Globale Trends: Crash-Kurs für Deutschland: Wie der Wirtschaftskrieg gegen Russland die globale Ökonomie erschüttert
Handelsblatt-International-Correspondent Torsten Riecke analysiert jede Woche in seiner Kolumne interessante Daten und Trends aus aller Welt. Sie erreichen ihn unter riecke@handelsblatt.com.
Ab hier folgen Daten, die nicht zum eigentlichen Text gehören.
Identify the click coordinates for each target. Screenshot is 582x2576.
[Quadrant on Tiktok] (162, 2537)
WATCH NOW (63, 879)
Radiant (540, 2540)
Foto: Klawe RzeczyBerlin. „Es gibt Jahrzehnte, in denen gar nichts geschieht; und es gibt Wochen, in denen so viel geschieht wie sonst nur in Jahrzehnten.“ Selbst dieses alte Lenin-Zitat aus den stürmischen Tagen der Russischen Revolution beschreibt nur unzureichend die atemlosen Veränderungen seit Beginn des russischen Angriffskrieges gegen die Ukraine. Deutschland hat sich in den vergangenen drei Tagen stärker verändert als in den 33 Jahren seit dem Mauerfall: Von der Ostpolitik über das Mantra vom Wandel durch Handel bis hin zum Waffenexport – kein Stein der deutschen Weltanschauung ist auf dem anderen geblieben.
Das hat Konsequenzen nicht nur für die deutsche Außenpolitik, sondern gerade auch für die deutsche Wirtschaft. Wenn die Mitarbeiter, Unternehmer und Manager am Montagmorgen an ihren Arbeitsplatz zurückkehren, ist auch ihre Welt eine andere. Das betrifft nicht nur all jene Firmen, die ihr Geld mit dem Außenhandel verdienen und jetzt mit enormen Risiken, Unsicherheiten und Einschränkungen konfrontiert sind.
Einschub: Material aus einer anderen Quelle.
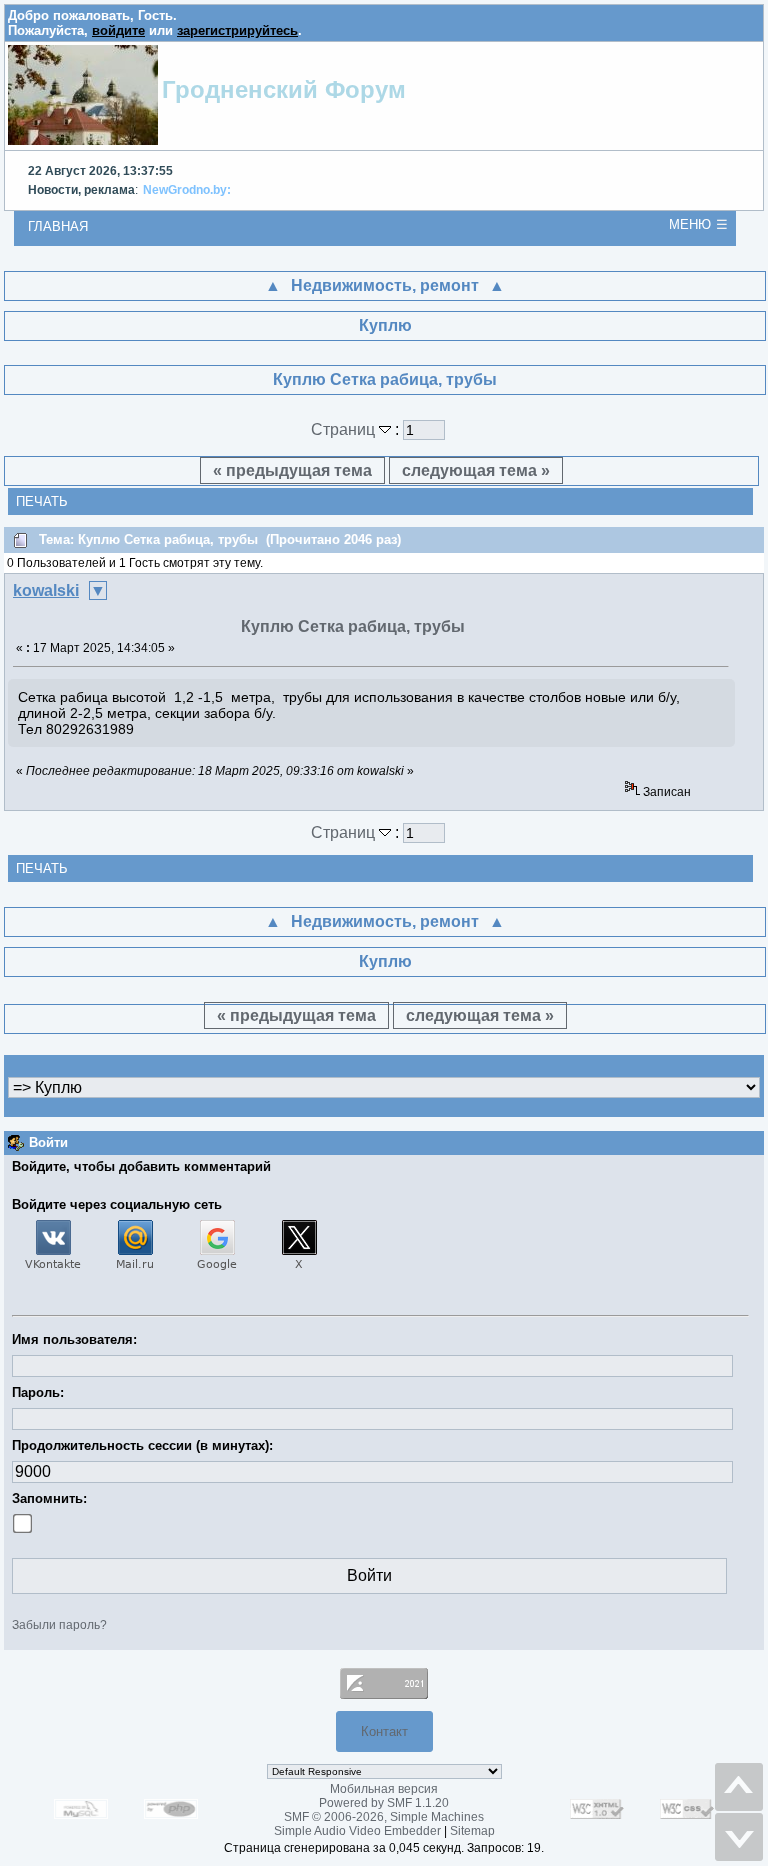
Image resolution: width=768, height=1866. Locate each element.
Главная (58, 226)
Die Auswirkungen der Sanktionen gegen Moskau auf die künftige Energieversorgung in Deutschland sind noch gar nicht absehbar: Der Unmut über den von Putin angestrebten „Regime Change“ in Kiew hat sogar die Ängste vor dem Klimawandel in den Hintergrund gedrängt und Rufe nach einer Wende von der Energiewende laut werden lassen. Wer hätte gedacht, dass eine grüne Außenministerin sich einmal um die russischen Kohlelieferungen nach Deutschland sorgt.